Me Ndiaye a terminé sa plaidoirie en affirmant qu’ « au final on note qu’après une longue instruction (…) il n’y a toujours pas de certitudes, il n’y a que des hypothèses. Aujourd’hui on ne sait pas quelle est la cause de l’accident ». Il a rappelé que l’application de la loi pénale ne saurait se satisfaire que des hypothèses : « Il y a une présomption d’innocence, on ne peut pas renverser la charge de la preuve et dire aux prévenus de rapporter la preuve ». Il a ensuite assuré que c’est difficile pour tout le monde de ne pas déterminer les responsabilités de chacun. « Pour nous c’est frustrant d’avoir les constatations mais pas de conclusion ». Ce crash est une affaire dramatique « sur le plan humain, complexe sur le plan technique et très simple sur le plan juridique car il faut un lien de causalité certain, et ce n’est pas le cas ici, les conditions de condamnation ne sont pas réunies et on n’a rien trouvé qui puisse démontrer une faute en lien de causalité certain avec l’accident ».

« Nous sommes dans le cadre un homicide involontaire » 

Me Laurence Bryden a ensuite pris le relais. Elle a commencé sa plaidoirie en déclarant qu’il lui était difficile de plaider devant les familles des victimes. « Nous savons tous que lorsqu’un drame n’est pas dans l’ordre des choses, c’est encore plus difficile car il y a le besoin de comprendre alors que parfois il faut simplement admettre ». Me Bryden a assuré comprendre la douleur, la peine ou encore la colère des familles des victimes. Mais elle a aussi assuré que « dans ce procès nous sommes dans le cadre d’un homicide involontaire ». Pour elle, le recours est justifié mais la longueur de la procédure « n’est pas de leur fait (…). En ça je sais qu’on ne fait pas son deuil, on doit attendre qu’il soit fait ».

« Ce bénéfice du doute doit innocenter les prévenus » 

Me Bryden considère que l’avocate générale a oublié son rôle de représentante de la société qui doit être à la recherche de la vérité : « On a substitué la recherche de la culpabilité (…). Ce drame est épouvantable, les parties civiles ont droit à la vérité et cherchent aujourd’hui la vérité judiciaire, mais la cour devra juger sereinement pour avoir le courage d’affronter ce qu’on attend d’elle (…) dans le droit pénal la charge de la preuve incombe à l’accusation ».  

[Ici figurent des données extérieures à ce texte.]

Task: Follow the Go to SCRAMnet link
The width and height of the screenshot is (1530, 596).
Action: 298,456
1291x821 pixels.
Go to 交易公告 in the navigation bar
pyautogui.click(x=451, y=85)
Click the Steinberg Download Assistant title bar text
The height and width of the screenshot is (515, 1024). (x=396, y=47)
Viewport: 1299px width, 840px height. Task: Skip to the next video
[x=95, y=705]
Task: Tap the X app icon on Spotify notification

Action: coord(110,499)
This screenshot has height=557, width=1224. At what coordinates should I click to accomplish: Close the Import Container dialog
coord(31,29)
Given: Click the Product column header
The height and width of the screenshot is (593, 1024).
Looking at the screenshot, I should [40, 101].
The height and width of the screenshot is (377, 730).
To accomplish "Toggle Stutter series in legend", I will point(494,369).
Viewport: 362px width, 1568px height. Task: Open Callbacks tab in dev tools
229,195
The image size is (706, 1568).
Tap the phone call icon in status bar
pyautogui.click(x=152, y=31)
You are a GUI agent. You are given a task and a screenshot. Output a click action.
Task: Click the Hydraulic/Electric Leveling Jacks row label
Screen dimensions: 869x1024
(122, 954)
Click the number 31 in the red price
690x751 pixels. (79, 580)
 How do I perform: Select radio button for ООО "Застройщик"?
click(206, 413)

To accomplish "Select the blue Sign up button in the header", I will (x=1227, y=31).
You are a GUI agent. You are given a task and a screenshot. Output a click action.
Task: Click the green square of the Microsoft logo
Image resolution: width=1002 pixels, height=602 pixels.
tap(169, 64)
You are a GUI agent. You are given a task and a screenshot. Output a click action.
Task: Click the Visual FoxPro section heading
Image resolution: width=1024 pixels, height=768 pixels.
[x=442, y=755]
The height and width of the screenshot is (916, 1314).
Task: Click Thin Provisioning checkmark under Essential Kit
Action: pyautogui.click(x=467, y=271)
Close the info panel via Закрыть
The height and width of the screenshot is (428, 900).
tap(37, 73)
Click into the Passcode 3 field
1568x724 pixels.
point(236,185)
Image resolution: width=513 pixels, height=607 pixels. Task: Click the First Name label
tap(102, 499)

Pour Me Bryden, le réquisitoire a porté sur un jugement moral « qui a pu sécuriser les parties civiles mais qui ne répond pas au droit pénal ». Elle a demandé à la cour que si elle avait le moindre doute, ou si elle relevait la moindre discordance, « vous devez relaxer les prévenus, ne vous laissez pas abuser par des fausses certitudes de circonstance. Le doute n’est pas compatible avec les décisions de justice et en droit pénal le doute doit profiter aux prévenus (…) car ce bénéfice du doute est l’impossibilité de celui qui doit apporter la preuve matérielle (…) et ce bénéfice du doute doit innocenter les prévenus ». Elle a terminé sa plaidoirie en affirmant que « la plupart des indices sont restés au fond de la mer ».